• _Task objective_:
Copy every record exactly, and keep the pictures out.

*** Begin section ***

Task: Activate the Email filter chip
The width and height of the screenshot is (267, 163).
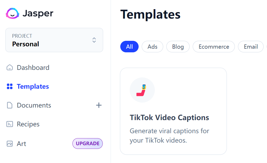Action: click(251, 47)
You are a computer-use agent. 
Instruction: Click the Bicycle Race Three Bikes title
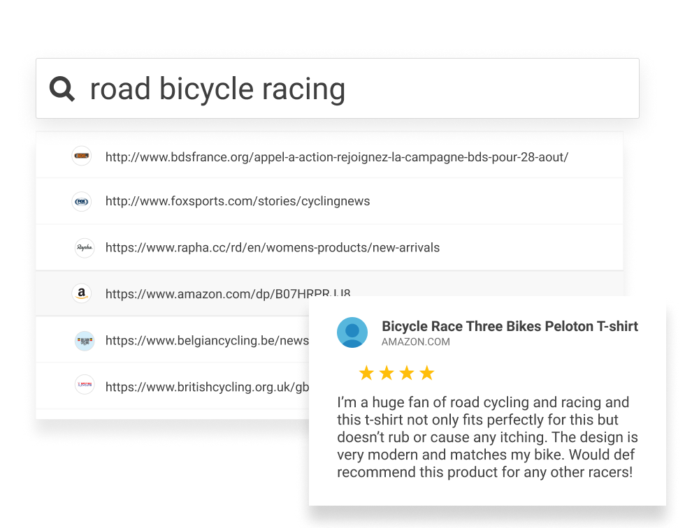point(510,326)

*** End section ***

• _Problem solution_:
Task: Activate the Email filter chip
The width and height of the screenshot is (267, 163).
Action: click(251, 47)
You are a computer-use agent. 
Instruction: Click the Bicycle Race Three Bikes title
point(510,326)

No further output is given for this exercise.